Pour pallier à toutes ces difficultés, il a promis une batterie de mesures incitatives à même de booster le secteur et d’encourager les entrepreneurs. Le ministre a également promis de régler le problème des payements. En effet, l’une des principales difficultés dont se plaignent les opérateurs tient à cette difficulté d’encaisser leur argent au milieu des projets pour pouvoir achever leurs travaux. Cela d’une part. De l’autre, il a suggéré aux entrepreneurs «de se regrouper, ce qui permettra aussi de mieux vous encadrer», a-t-il souligné. «En vous regroupant, vous allez pouvoir améliorer vos parts de marché et vos capacités de réalisation», a encore ajouté le ministre.
Des textes à parfaire…
Mieux encore, le ministre de l’Habitat va plus loin puisqu’il a annoncé la création d’une direction au niveau de son ministère exclusivement réservée aux entrepreneurs et qui prendra en charge leurs doléances. Dans ce sens, le ministre a annoncé la tenue d’une réunion qui regroupera dans un mois, le ministre et les représentants des organisations patronales pour passer en revue l’actuelle réglementation régissant la construction en Algérie et examiner les préoccupations des entrepreneurs. Davantage encore, le ministre a promis la révision des textes exécutifs ainsi que des cahiers des charges.Cela sans compter que désormais le partenaire étranger ne sera qu’accessoire. M.Tebboune ouvre une nouvelle page. Fini donc le monopole des chinois dans le Btph. Place aux entrepreneurs nationaux d’abord et aux européens ensuite, notamment dans le cadre du projet Aadl qui sera relancé prochainement. M.Tebboune a précisé que le choix des entreprises chargées de la réalisation de ces programmes est en cours.

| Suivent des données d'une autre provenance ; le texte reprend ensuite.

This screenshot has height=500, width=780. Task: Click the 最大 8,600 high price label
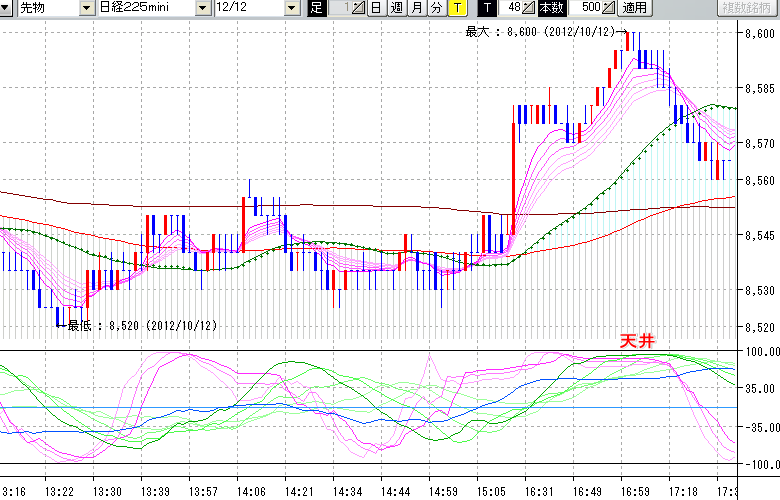pos(540,32)
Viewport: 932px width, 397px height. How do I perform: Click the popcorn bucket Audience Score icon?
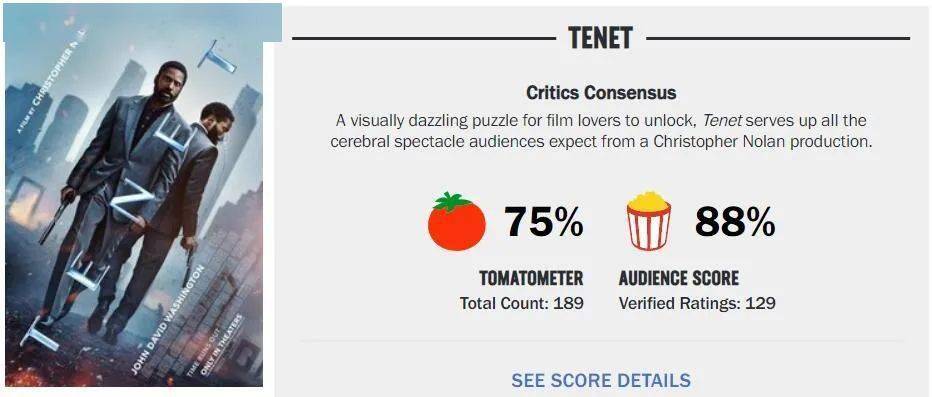click(x=648, y=220)
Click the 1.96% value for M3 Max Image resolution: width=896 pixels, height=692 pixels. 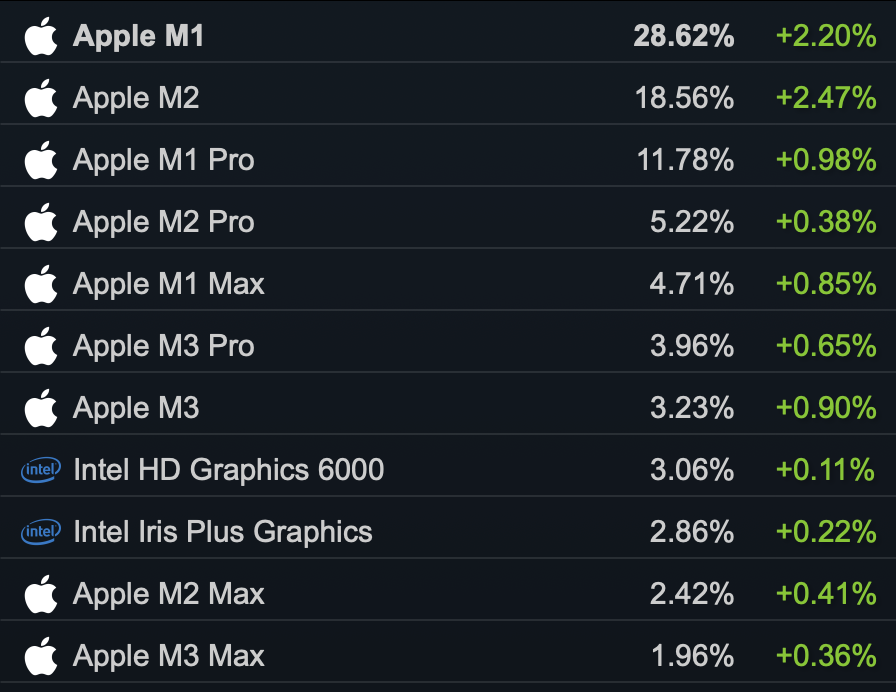point(692,656)
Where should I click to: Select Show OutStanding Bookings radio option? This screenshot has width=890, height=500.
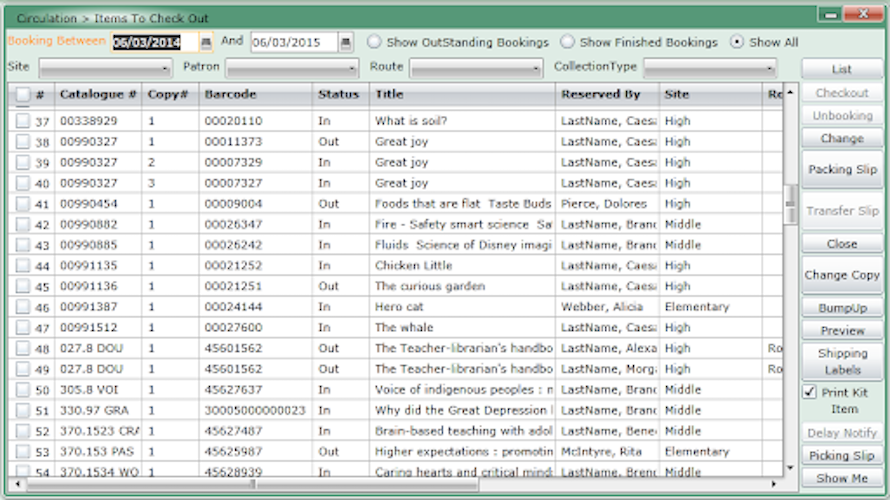coord(374,43)
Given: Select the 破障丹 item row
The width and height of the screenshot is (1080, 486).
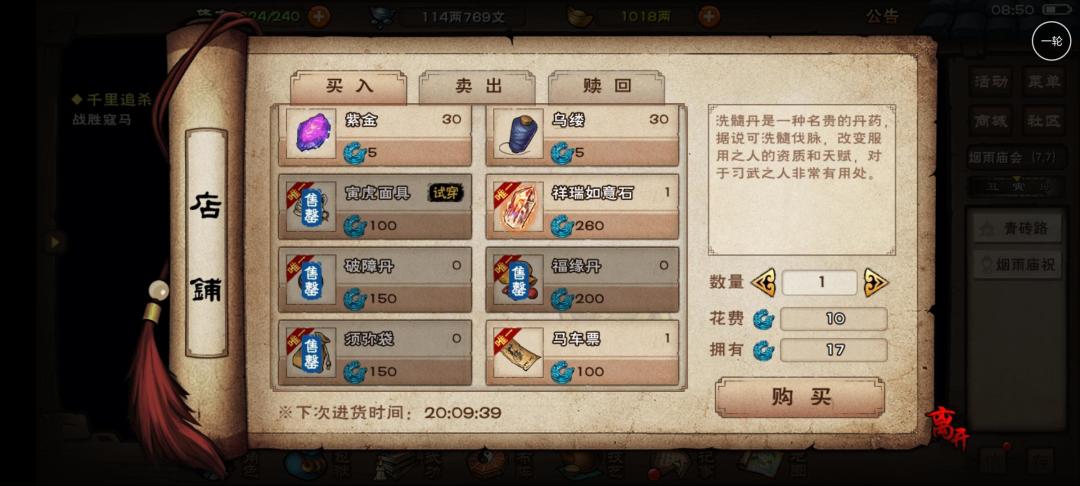Looking at the screenshot, I should point(375,279).
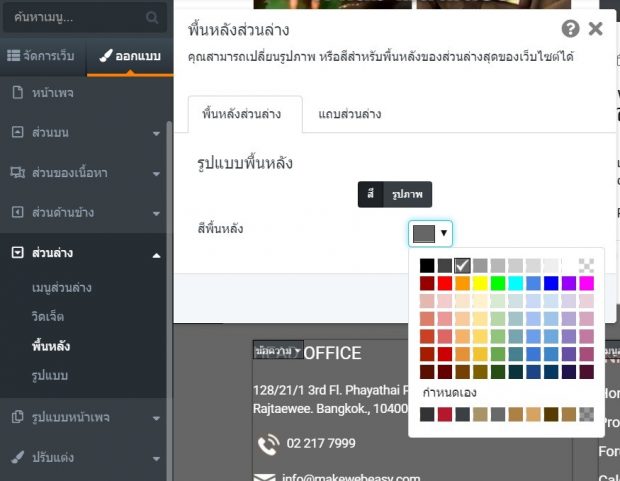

L’Aadl pour ressusciter l’espoir
Concernant la participation étrangère dans la réalisation des programmes Aadl, il a fait savoir que des délégations notamment espagnoles, portugaises, françaises et italiennes viendront prochainement en Algérie pour examiner avec les pouvoirs publics les voies et moyens de développer des partenariats mutuellement bénéfiques dans le domaine de l’habitat. Etant l’initiateur de ce programme Aadl qui a suscité un très grand espoir au sein des populations durant les années 2000, M.Tebboune compte le relancer de plus belle sous la même forme mais avec une révision à la hausse des prix, a-t-il annoncé.

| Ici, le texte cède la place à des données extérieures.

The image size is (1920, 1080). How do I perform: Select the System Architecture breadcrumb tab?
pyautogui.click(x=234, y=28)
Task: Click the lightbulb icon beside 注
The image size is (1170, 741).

«Les programmes Aadl seront relancés sous la même forme avec une actualisation car leur élaboration initiale remonte à une dizaine d’années et les données ont changé depuis notamment en matière de prix», a-t-il expliqué lors de la même rencontre avec les entrepreneurs. «Les négociations avec le ministère des Finances ont pris fin mercredi dernier et il a été décidé d’augmenter le prix du logement Aadl. Mais cela ne va pas affecter le bénéficiaire», a-t-il ajouté. Interrogé sur l’échéance du lancement de ces programmes qui intéressent notamment les gens ayant des revenus moyens, le ministre a répondu: «Pas encore. Nous sommes en train d’assainir ce qui reste des premiers programmes (lancés au début des années 2000)».

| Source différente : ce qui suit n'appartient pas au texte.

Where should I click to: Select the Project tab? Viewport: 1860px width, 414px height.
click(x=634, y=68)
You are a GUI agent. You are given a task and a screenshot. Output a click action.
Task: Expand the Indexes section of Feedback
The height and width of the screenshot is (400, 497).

Pour le ministre, le prix du logement Aadl «avoisinerait 3,5 millions de DA et certainement inférieur à 4 millions de DA». Abordant l’épineuse question de la distribution des logements, le ministre de l’Habitat a reconnu les défaillances qui marquent cette opération. C’est pour cette raison qu’il a insisté sur la mise en place d’un système «transparent» et «équitable» de distribution pour faire bénéficier les véritables nécessiteux.
«Lorsqu’on verra une distribution de logements qui ne provoque plus de routes barrées ou de pneus brûlés et lorsque la demande reculera au rythme souhaité par les pouvoirs publics, cela veut dire que nous sommes sur la bonne voie», a souligné le ministre. Mais à voir le degré profond de la crise du logement en Algérie, il faut croire que le chantier est vaste… très vaste.